说不行吧,但是住户通过邮局订的报纸杂志,只要每月交两元钱投递费,即使不通邮,投递员也会上楼送到家门口。这不是很奇怪的事情吗?
我在东城区搬家之前,曾经与要搬进来的住户说好,先借用原来的信报箱继续使用,待新住址通邮后再归还。人家答应了,因此我每周都要往返到东城区原来的住址取信件和报纸杂志,这一跑就是五年。
我眼睁睁地看着邮局送报纸的小伙子换了一个又一个。去年年底时,我曾问过一个投递员。我说,小伙子,我们这个大院几百户人家什么时候才能通邮呀?他说,我也不知道你们这个院为什么还不通邮?

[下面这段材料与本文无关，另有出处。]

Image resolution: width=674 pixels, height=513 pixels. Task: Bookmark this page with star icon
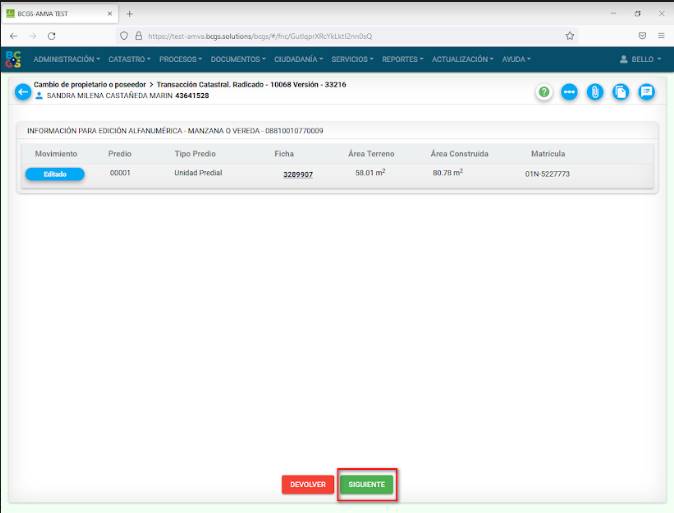(x=570, y=35)
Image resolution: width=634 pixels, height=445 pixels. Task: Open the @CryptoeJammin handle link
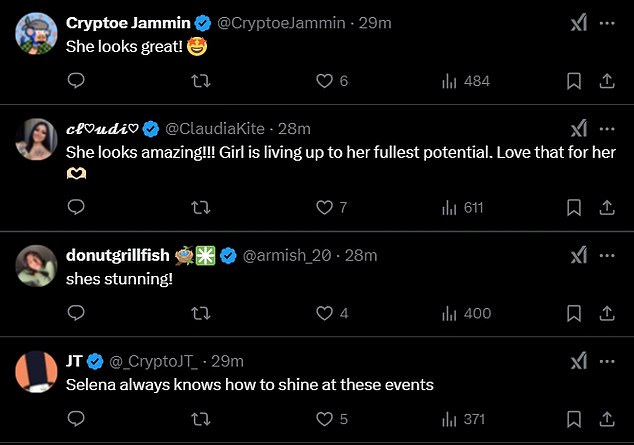point(281,23)
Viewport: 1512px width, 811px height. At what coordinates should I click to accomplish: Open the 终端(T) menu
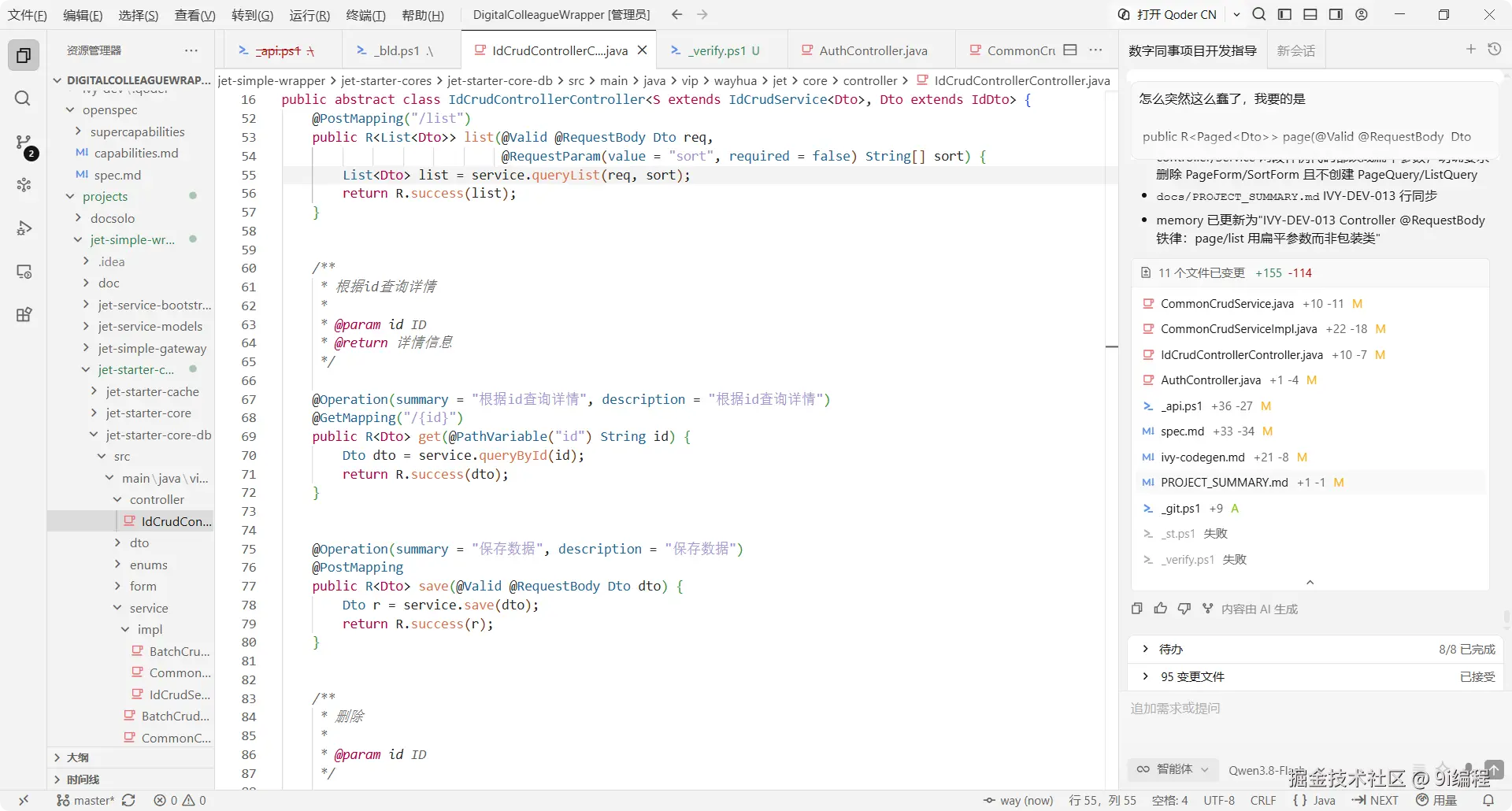pos(365,15)
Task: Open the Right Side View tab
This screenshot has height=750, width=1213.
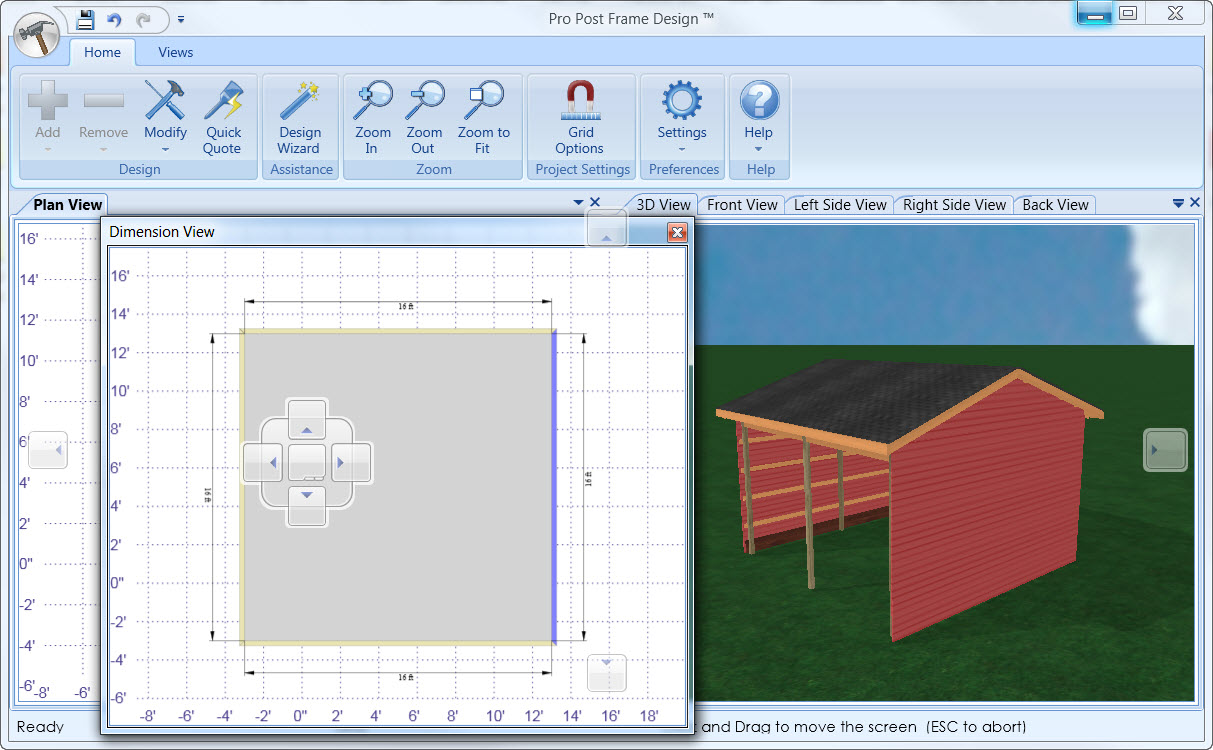Action: click(x=954, y=204)
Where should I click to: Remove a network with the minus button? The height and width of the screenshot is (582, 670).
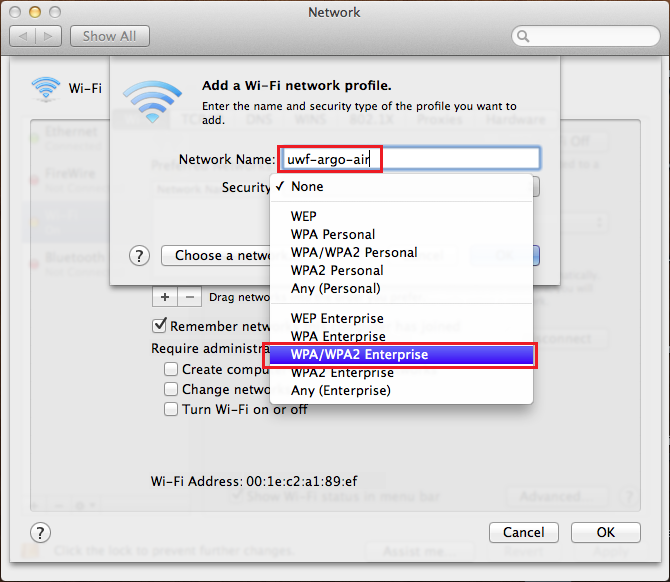pyautogui.click(x=190, y=297)
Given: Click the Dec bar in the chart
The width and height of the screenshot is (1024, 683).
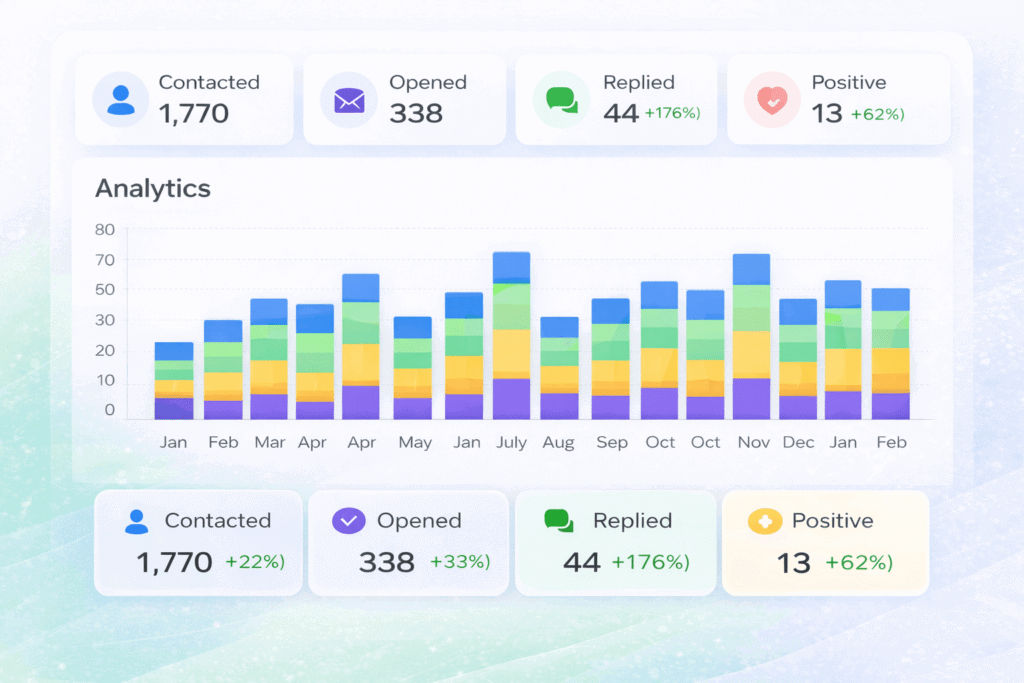Looking at the screenshot, I should pos(798,359).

连邮局的人都说不知道为什么不通邮,我还能说什么呢?我在写给吴青老师信的末尾说道:“《中华人民共和国宪法》规定,中华人民共和国公民的通信自由和通信秘密受法律的保护。《中华人民共和国邮政法》也规定,邮政企业应当为用户提供迅速、准确、安全、方便的邮政服务。我想借这个机会,请求市人大代表吴青老师帮助我们解决这个大院二百六十户人家的通信自由的问题。说得再郑重一些,是实现国家宪法赋予每个公民的权利。我知道吴青老师的工作非常紧张,百忙之中又来打扰深感不安。同时,我也知道吴青老师是极端负责的人大代表,这又使我们看到了问题最终能够解决的希望。”
2006年3月1日下午,我听到了门铃声。原来是市邮政投递局督察室的同志登门,他们告诉我本院通邮的事情已经解决。北京市两会期间,吴青代表关于通邮的提案经有关市领导亲自批示,邮政部门全力解决,事情已经办妥,让我放心。果然,3月7日,由邮政企业生产制做的崭新的信报箱安装在我们的楼道里,没有要我们住户的一分钱。3月9日,我接到吴青老师的电话,她在邮政部门同志的陪同下亲自检查提案落实的情况。也就是这一天,我见到了吴青老师,一个朴素、热情又非常精明的老太太,两眼炯炯有神,很像作家冰心。
看完新安装好的信报箱,吴青老师对我说:“这样的结果你满意吗?”我说:“非常非常满意。谢谢人大代表,谢谢吴老师!”
我与吴青老师素不相识,可她却是一个尽职尽责帮助别人又能兑现自己承诺的人。这样的人民代表,人民能不拥护吗?!